[Opening Input for this task section]
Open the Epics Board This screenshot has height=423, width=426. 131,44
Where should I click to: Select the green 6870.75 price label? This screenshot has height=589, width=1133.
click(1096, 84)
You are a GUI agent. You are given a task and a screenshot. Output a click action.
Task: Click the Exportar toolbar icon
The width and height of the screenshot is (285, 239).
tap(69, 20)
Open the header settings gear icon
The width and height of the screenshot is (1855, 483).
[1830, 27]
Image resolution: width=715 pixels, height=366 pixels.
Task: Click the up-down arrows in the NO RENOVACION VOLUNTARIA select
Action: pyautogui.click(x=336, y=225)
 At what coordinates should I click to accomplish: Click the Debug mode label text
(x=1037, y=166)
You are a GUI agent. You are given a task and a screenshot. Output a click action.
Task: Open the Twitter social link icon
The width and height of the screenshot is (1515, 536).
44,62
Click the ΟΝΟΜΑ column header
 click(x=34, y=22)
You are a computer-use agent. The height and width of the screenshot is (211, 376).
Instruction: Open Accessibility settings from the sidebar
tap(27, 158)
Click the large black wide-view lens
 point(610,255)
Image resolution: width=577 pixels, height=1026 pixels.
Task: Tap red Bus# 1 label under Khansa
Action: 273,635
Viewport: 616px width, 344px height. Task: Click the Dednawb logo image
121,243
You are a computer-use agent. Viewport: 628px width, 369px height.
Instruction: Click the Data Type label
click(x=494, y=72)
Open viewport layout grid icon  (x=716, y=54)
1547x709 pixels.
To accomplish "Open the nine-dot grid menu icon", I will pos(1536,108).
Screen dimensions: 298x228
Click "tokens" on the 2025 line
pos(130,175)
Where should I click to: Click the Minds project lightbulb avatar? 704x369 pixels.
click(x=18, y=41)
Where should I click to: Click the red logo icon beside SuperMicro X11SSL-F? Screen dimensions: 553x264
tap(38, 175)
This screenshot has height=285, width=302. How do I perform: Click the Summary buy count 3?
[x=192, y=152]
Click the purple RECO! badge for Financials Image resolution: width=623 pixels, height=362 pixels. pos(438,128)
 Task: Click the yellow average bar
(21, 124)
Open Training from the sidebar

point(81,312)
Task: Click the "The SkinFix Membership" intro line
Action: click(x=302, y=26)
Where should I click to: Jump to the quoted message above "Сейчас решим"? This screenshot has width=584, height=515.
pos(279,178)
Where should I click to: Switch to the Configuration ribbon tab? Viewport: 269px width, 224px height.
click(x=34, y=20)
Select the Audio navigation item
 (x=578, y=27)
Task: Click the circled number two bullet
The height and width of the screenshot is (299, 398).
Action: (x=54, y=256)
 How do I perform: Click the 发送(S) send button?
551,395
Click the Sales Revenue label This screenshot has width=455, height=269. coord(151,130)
[Closing Input for this task section]
Would you please write out the entire listing exactly?

Open the Epics Board This screenshot has height=423, width=426. 131,44
Where should I click to: Select the green 6870.75 price label? This screenshot has height=589, width=1133.
click(1096, 84)
You are a GUI agent. You are given a task and a screenshot. Output a click action.
Task: Click the Exportar toolbar icon
The width and height of the screenshot is (285, 239).
tap(69, 20)
Open the header settings gear icon
The width and height of the screenshot is (1855, 483).
[1830, 27]
Image resolution: width=715 pixels, height=366 pixels.
Task: Click the up-down arrows in the NO RENOVACION VOLUNTARIA select
Action: pyautogui.click(x=336, y=225)
 At what coordinates should I click to accomplish: Click the Debug mode label text
(x=1037, y=166)
You are a GUI agent. You are given a task and a screenshot. Output a click action.
Task: Open the Twitter social link icon
The width and height of the screenshot is (1515, 536).
44,62
Click the ΟΝΟΜΑ column header
 click(x=34, y=22)
You are a computer-use agent. The height and width of the screenshot is (211, 376).
Instruction: Open Accessibility settings from the sidebar
tap(27, 158)
Click the large black wide-view lens
 point(610,255)
Image resolution: width=577 pixels, height=1026 pixels.
Task: Tap red Bus# 1 label under Khansa
Action: 273,635
Viewport: 616px width, 344px height. Task: Click the Dednawb logo image
121,243
You are a computer-use agent. Viewport: 628px width, 369px height.
Instruction: Click the Data Type label
click(x=494, y=72)
Open viewport layout grid icon  (x=716, y=54)
1547x709 pixels.
To accomplish "Open the nine-dot grid menu icon", I will pos(1536,108).
Screen dimensions: 298x228
Click "tokens" on the 2025 line
pos(130,175)
Where should I click to: Click the Minds project lightbulb avatar? 704x369 pixels.
click(x=18, y=41)
Where should I click to: Click the red logo icon beside SuperMicro X11SSL-F? Screen dimensions: 553x264
tap(38, 175)
This screenshot has height=285, width=302. How do I perform: Click the Summary buy count 3?
[x=192, y=152]
Click the purple RECO! badge for Financials Image resolution: width=623 pixels, height=362 pixels. pos(438,128)
 Task: Click the yellow average bar
(21, 124)
Open Training from the sidebar

point(81,312)
Task: Click the "The SkinFix Membership" intro line
Action: click(x=302, y=26)
Where should I click to: Jump to the quoted message above "Сейчас решим"? This screenshot has width=584, height=515.
pos(279,178)
Where should I click to: Switch to the Configuration ribbon tab? Viewport: 269px width, 224px height.
click(x=34, y=20)
Select the Audio navigation item
 (x=578, y=27)
Task: Click the circled number two bullet
The height and width of the screenshot is (299, 398).
Action: (x=54, y=256)
 How do I perform: Click the 发送(S) send button?
551,395
Click the Sales Revenue label This screenshot has width=455, height=269. coord(151,130)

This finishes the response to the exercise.